Ascertainment of fetuses or neonates identified with congenital anomalies in participating hospitals can vary. While some are primary hospitals, others may be specialized centres for certain conditions, or for prenatal diagnosis and care, and serve as referral hospitals for patients outside the catchment area. As discussed, such hospitals would disproportionately serve fetuses or neonates with congenital anomalies, thus introducing bias in the calculation of their birth prevalence.

The magnitude of bias may change over time, with fluctuations in referral patterns and the proportion of births occurring outside the hospital setting. This could lead to changes in rates that have nothing to do with the underlying prevalence, but are the result of referral patterns. Also, the bias will depend on how many hospitals or facilities are included – all, half or only a small percentage.

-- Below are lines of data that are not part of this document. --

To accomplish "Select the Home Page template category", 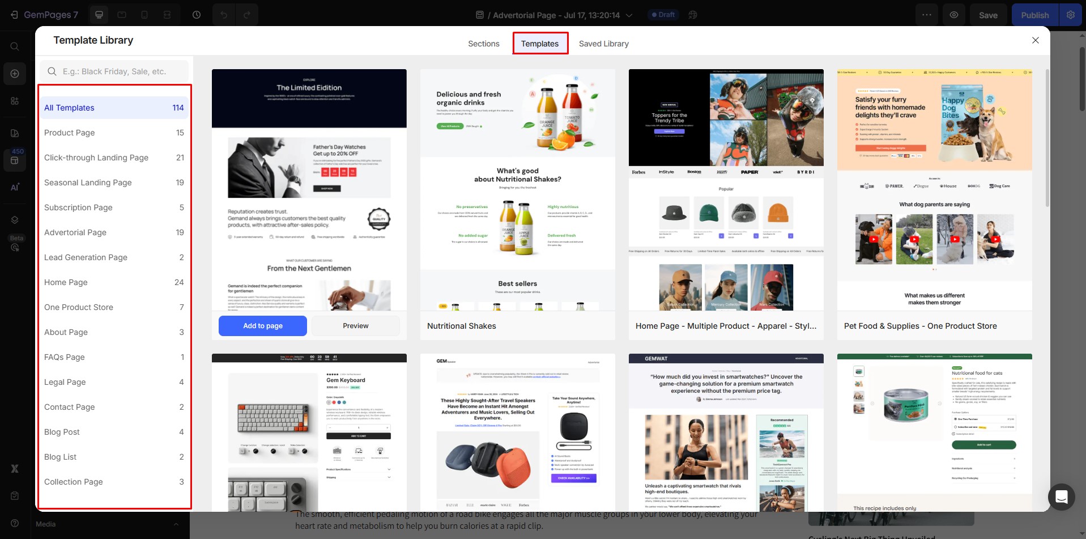I will [x=66, y=282].
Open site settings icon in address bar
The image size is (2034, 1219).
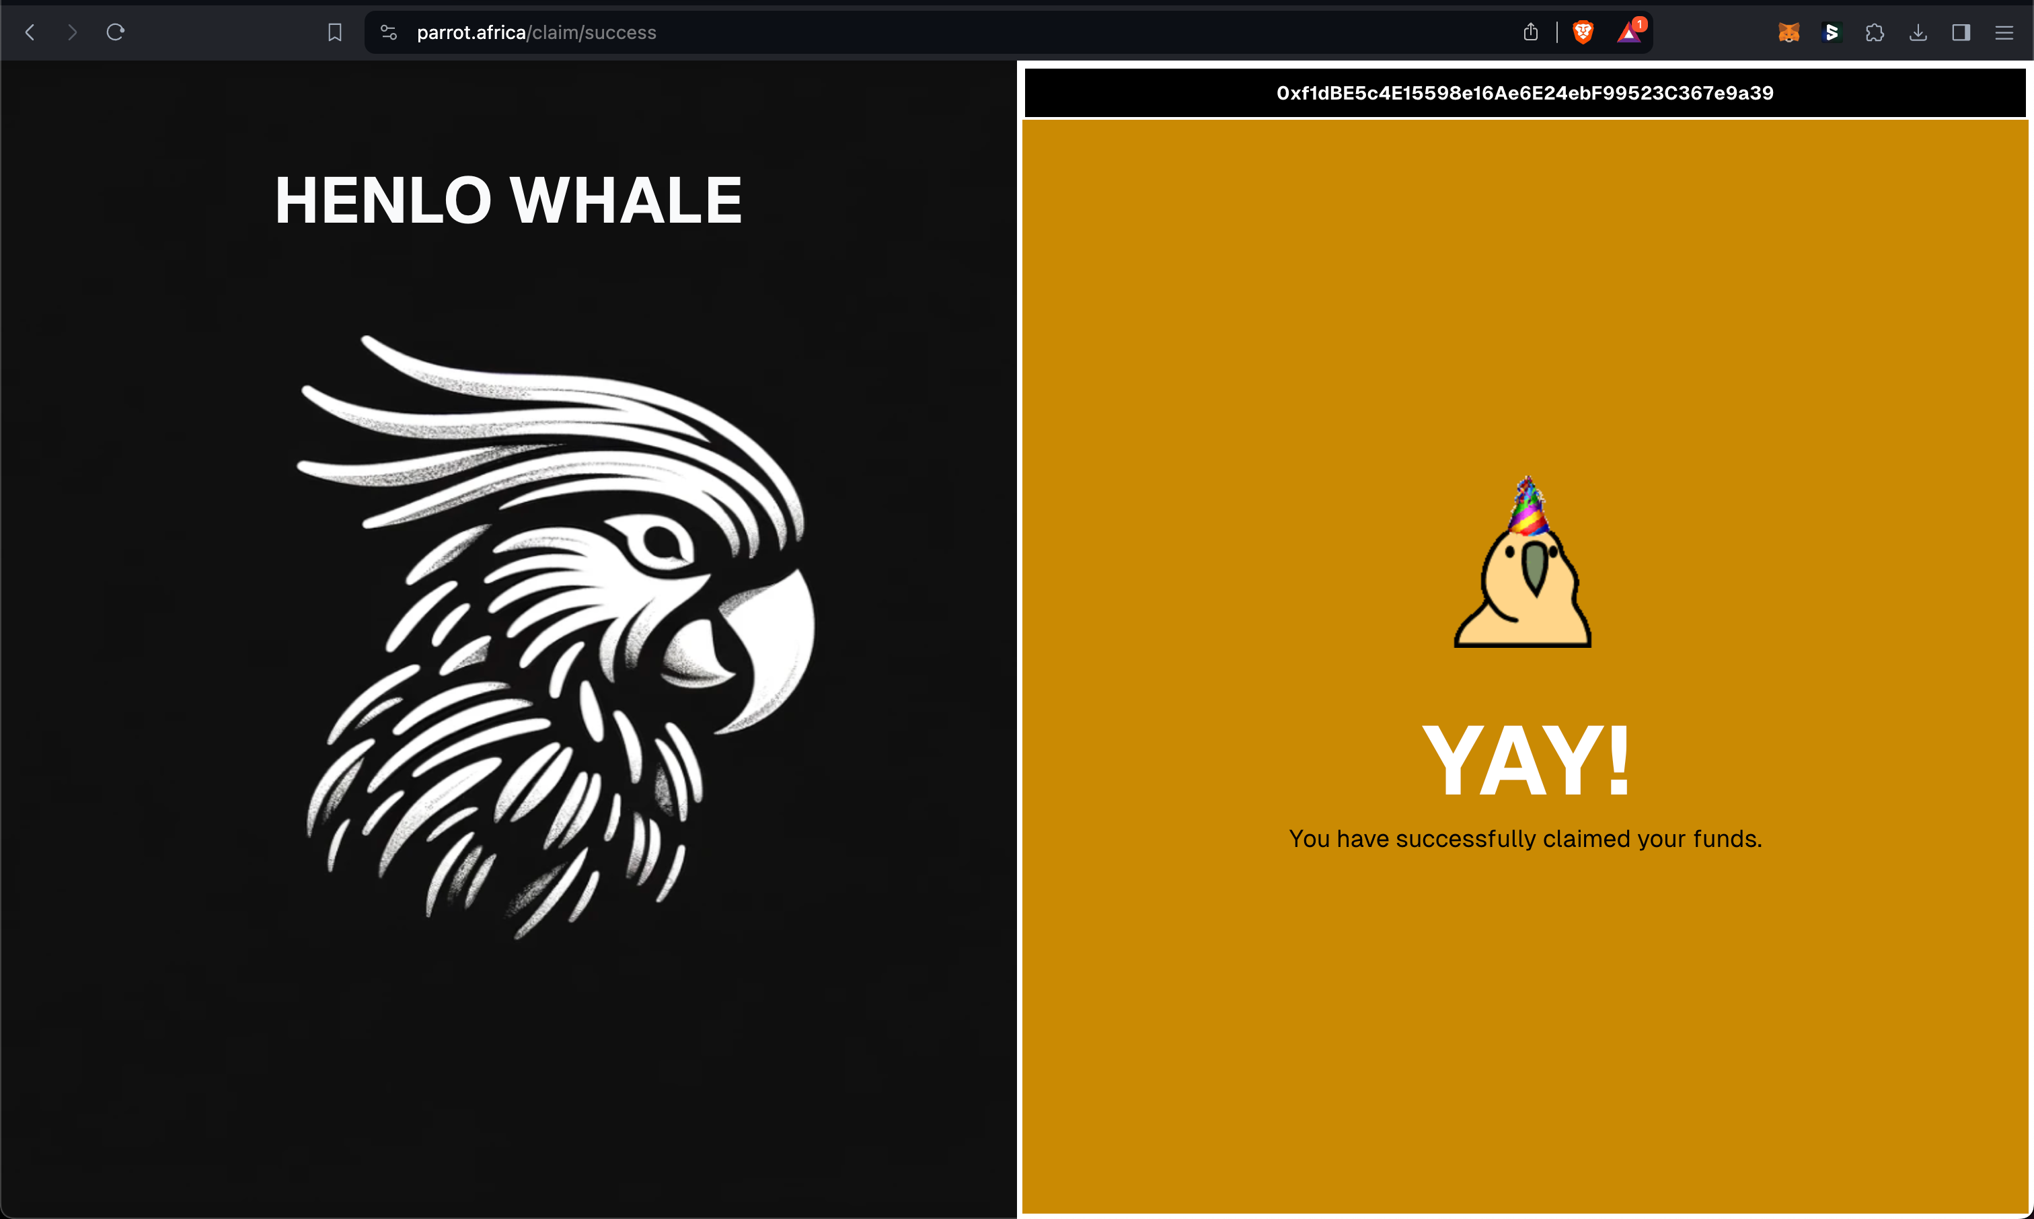tap(388, 32)
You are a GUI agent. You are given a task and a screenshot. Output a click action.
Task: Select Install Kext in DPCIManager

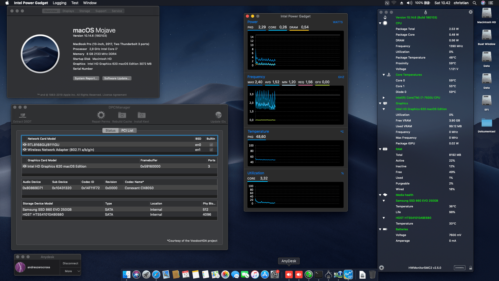[141, 115]
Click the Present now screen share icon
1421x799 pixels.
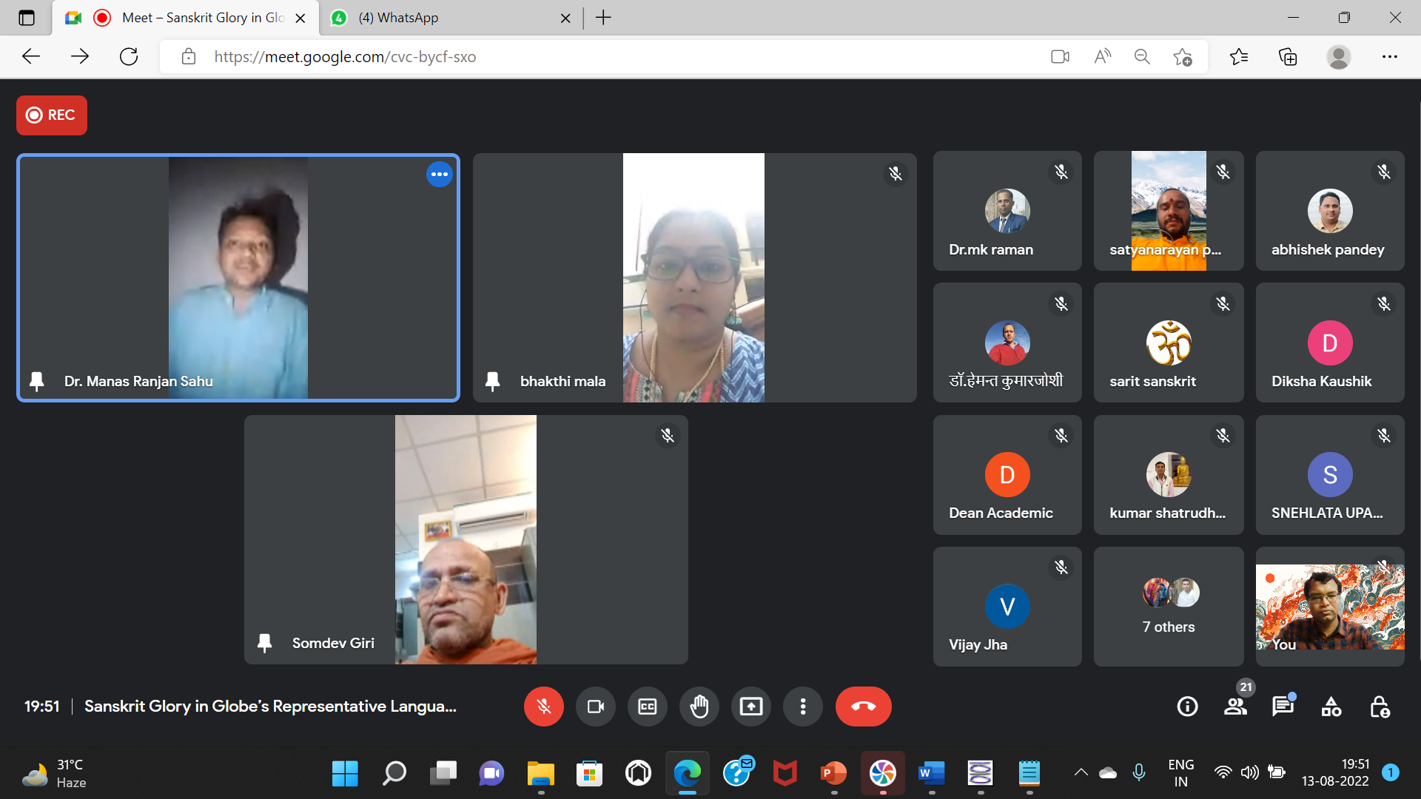750,707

Estimates of birth outcomes with congenital anomalies in hospital-based surveillance programmes represent only those births at reporting hospitals in which data are collected. The prevalence estimates could, therefore, be biased, particularly if the hospital births are a minority of all births, if they receive a high proportion of difficult or complicated pregnancies, and/or if they are not representative of the population of interest. Bias limits the representativeness and usefulness of the data for surveillance. However, if nearly all hospitals in a country participate in the surveillance programme and nearly all births occur in hospitals, the surveillance programme may approximate a population-based surveillance programme.

Finally, a subset of facility-based or hospital-based surveillance known as sentinel surveillance is generally set up in key sites, to obtain rapid estimates of the occurrence of a birth outcome. Because congenital anomalies are relatively rare events, sentinel surveillance programmes may not be very effective for capturing congenital anomalies.

Fig. 3.3 Catchment area for a hospital-based surveillance programme

Although population-based and hospital-based surveillance programmes have clear differences, there are some characteristics that are common to both. These include:

  • participating clinicians can be motivated “champions” – leaders who are committed to the programme;
  • data collected are useful for documenting that a problem may exist;
  • data collected are useful for alerting health and government officials to the need for investing further in possible causes and prevention strategies;
  • affected children can be referred to services;
  • high-quality case data, including data on potential risk factors, can be generated.